Tutta l’energia vibrante che si protende in “Marigold”, un disco eccezionale per urgenza emotiva, che non manca di far rabbrividire l’ascoltatore nell’esplodere dei suoi accordi e negli incessanti e sinuosi movimenti chitarristici, racconta anche di un percorso sincero di autoanalisi di Hall e del suo rapporto con il sesso.
Come sempre nelle migliori canzoni della band, l’approccio con “Marigold” è soprattutto viscerale: è uno di quei dischi di cui si ricorda come ti hanno fatto sentire, più che le singole canzoni o melodie. Nelle parole semplici e dirette del disco, la sensazione di nudità emotiva, di apertura verso gli altri è palpabile e corre lungo tutte le canzoni, soverchiando totalmente i momenti più melensi (“Endless”, in orbita “Cease To Begin”) in nome di una potenza vitale che raramente si riscontra nell’Americana contemporaneo. Questo perché rimane intatta la scrittura impressionistica e del tutto peculiare di Hall, che aggira la linearità del classico (alt-)country (che comunque maneggia senza stucchevolezza, come in “Neighbor”) con la tecnica di ascendenza emo di scrivere come se la musica fosse naturale estroflessione di sé, non solo in senso spirituale ma anche fisico (la brevissima ma significativa “Spiral”, il pezzo alla Kinsella “The Alarmist”).
Anche i testi slice of life esprimono l'acutezza del sentire del momento ("Moment", appunto), che in qualche modo però si ricompone nel descrivere il periodo fortemente interlocutorio di quest'ultimo anno ("Phase").

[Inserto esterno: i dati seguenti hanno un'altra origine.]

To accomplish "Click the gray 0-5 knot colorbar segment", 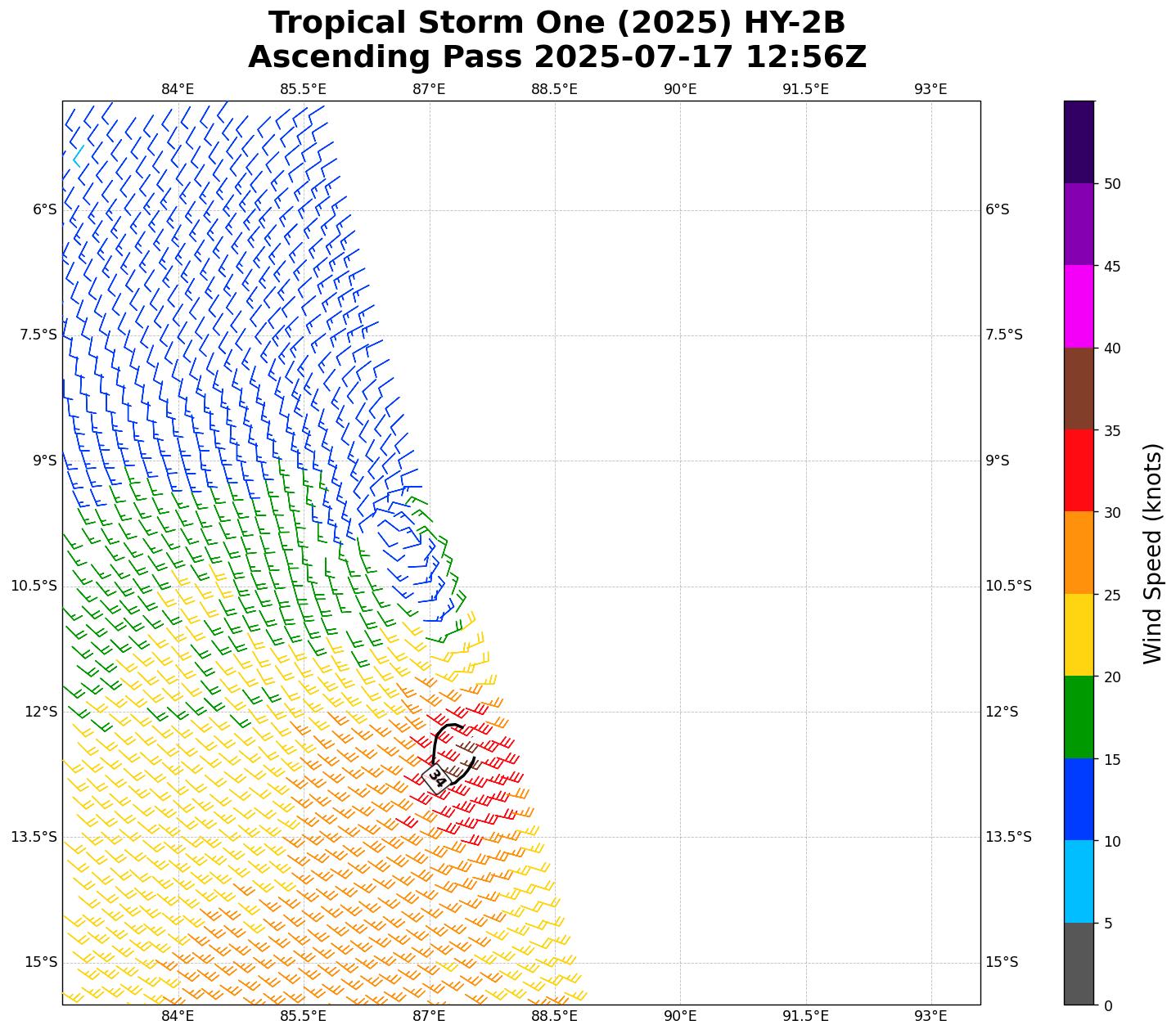I will (x=1079, y=964).
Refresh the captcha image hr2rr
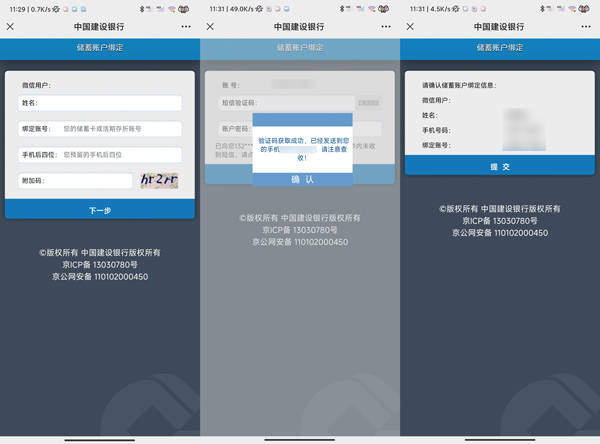 tap(159, 180)
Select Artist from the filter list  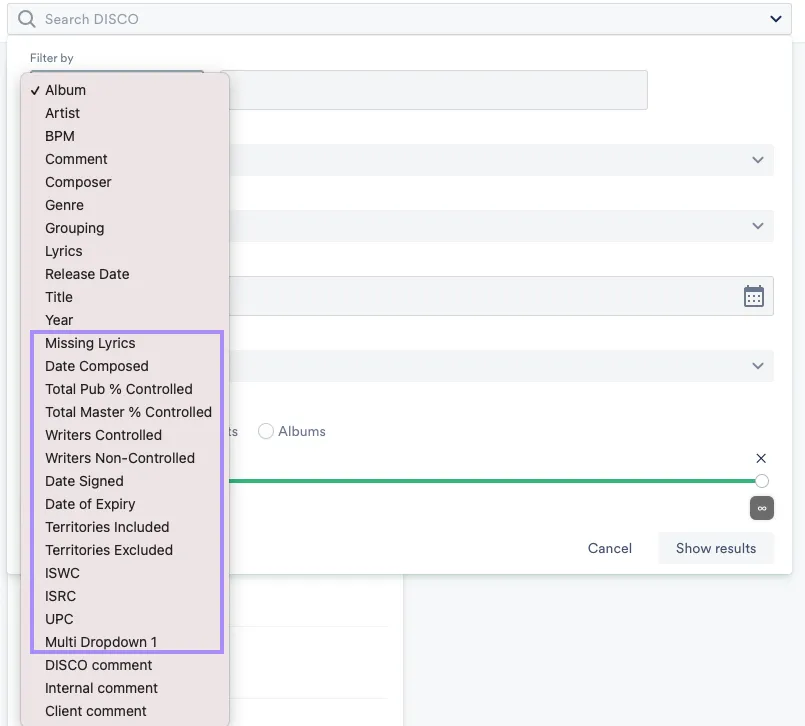point(62,112)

A questa rinnovata ispirazione di Hall, forse mai così capace di comunicare come in questo “Marigold”, va aggiunto anche un sound di nettezza impressionante, che certamente aiuta a trasmettere la sensazione di un disco traboccante di vita, oltre che alcune soluzioni di arrangiamento che nobilitano con semplicità i pezzi più lineari di Hall (“Alcove”), seppur senza particolare personalità, come si potrebbe riconoscere ad esempio in un gruppo come i Big Thief (“Dotted Line”).
Rimane comunque la sensazione di un ritorno appassionato e appassionante, anche dal punto di vista di un cantautore che ha recuperato una visione di se stesso e degli altri più matura.